¡Viva Honduras!
Llevaba varios días viéndose venir, nunca puede esperarse nada bueno cuando los militares empiezan a hacer ruido. Pero no por previsible, la noticia del golpe de estado en Honduras ha sido menos impactante, por lo menos para mí. Quizá tendemos demasiado pronto a creer que la democracia está suficientemente asentada en aquellos países en los que afortunadamente ya disfrutan de ella, pero está visto que no. En muchos lugares las democracias todavía son más débiles de lo que parecen, y sigue habiendo grupos que se niegan a aceptar que ya no tienen tanto poder como les gustaría.
Lo sucedido en Honduras ha sido un ataque a la democracia, sin peros, aunque algunos se los quieran buscar.
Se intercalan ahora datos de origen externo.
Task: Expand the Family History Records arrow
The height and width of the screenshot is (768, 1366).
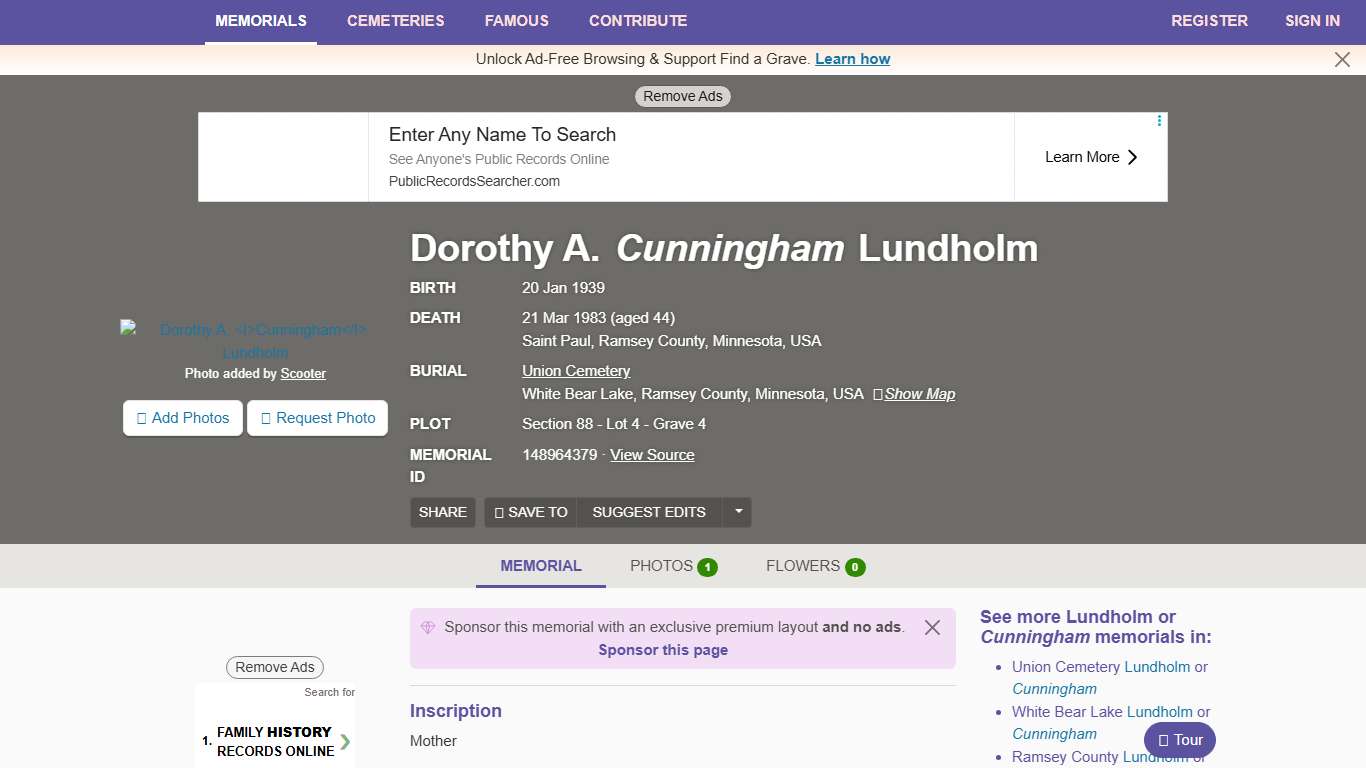Action: click(344, 742)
Que el ejército secuestre y deporte al Presidente electo no puede llamarse de otra manera, es ridículo intentar debatir sobre esto. No puede justificarse nunca una acción de este tipo, por mucho que la propia Constitución hondureña considere delito el mero hecho de proponer una consulta para reformar el artículo que prohíbe la reelección de los Presidentes. Vale, es cierto. Pero eso no justifica que los militares entren en escena. Por cierto, esto tendría que hacernos pensar en lo peligroso que puede ser que una Constitución consagre al ejército como guardián último de la democracia, la patria… etc. (como, sin ir más lejos, sucede en España). Simplemente, a mí no me parece una buena idea dejar a los lobos al cuidado de las ovejas.
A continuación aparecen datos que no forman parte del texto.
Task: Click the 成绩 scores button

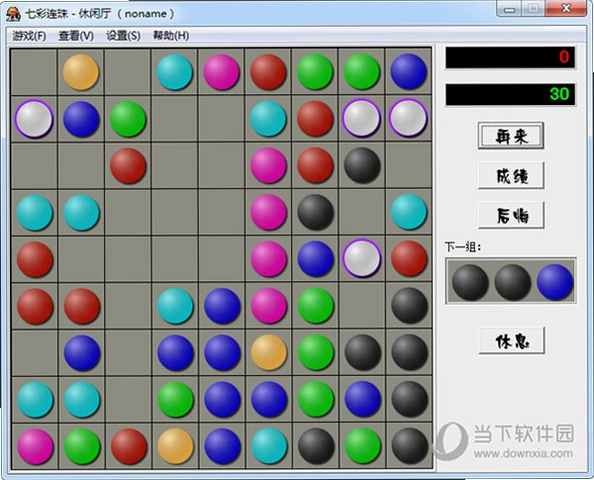Action: tap(511, 175)
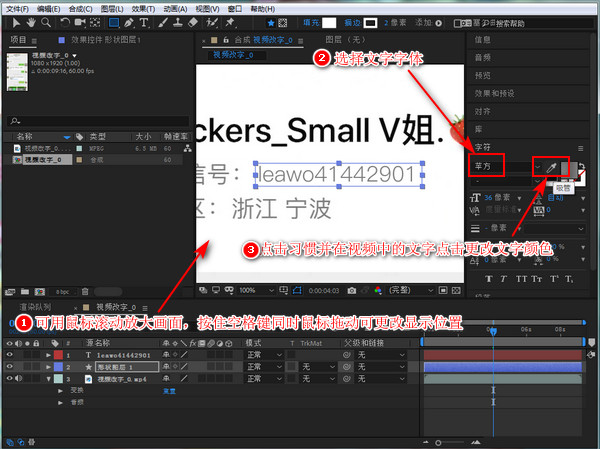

Lo sucedido en Honduras viene de largo. Las altas instituciones del Estado nunca vieron con buenos ojos la victoria de Zelaya. El Tribunal Supremo, por ejemplo, tardó un mes en reconocer su victoria, a pesar de no existir dudas al respecto de la legalidad de la misma. Todo se puso peor para el Presidente cuando, para sorpresa general, dio un giro a la izquierda en su política y se alió con Hugo Chávez y Evo Morales entre otros. Y ya sabemos todos lo que estos nombres significan para la derecha. Pero para entender mejor estos antecedentes, os aconsejo leer un par de artículos: El oligarca que cambió de bando, de Pere Rusiñol y Las claves para entender qué pasa en Honduras, de Nacho Escolar. Imprescindibles para hacerse una imagen clara de lo que está sucediendo en aquel país.
Tristemente hemos tenido que volver a presenciar una noticia de este tipo. Sin embargo, esta vez todo parece indicar que nada será como en ocasiones anteriores. La comunidad internacional esta vez sí ha reaccionado, no se ha quedado callada y mirando para otro lado. Estados Unidos ha condenado el golpe, sin peros, y ha declarado que sólo reconoce a Zelaya como legítimo Presidente (parece que el cambio prometido por Obama no va a quedarse sólo en meras palabras, otro motivo más de alegría). La UE y la OEA han hecho lo propio. A escala local, el Congreso de los Diputados ha expresado unánimemente su rechazo al golpe. Algo que no tendría que ser noticia pero que, vistos los antecedentes del Pp, lo es.
Por todo esto, me voy a permitir el lujo de ser un poco optimista. Creo que un golpe sin apoyos exteriores de ningún tipo (es más, con rechazo frontal de la comunidad internacional) está condenado al fracaso. Sólo espero que pronto se confirme que no estaba equivocado y Honduras pueda volver a disfrutar de la libertad y la democracia. Por una vez, y sin que sirva de precedente, parafrasearé al ínclito (minis)Trillo: ¡Viva Honduras!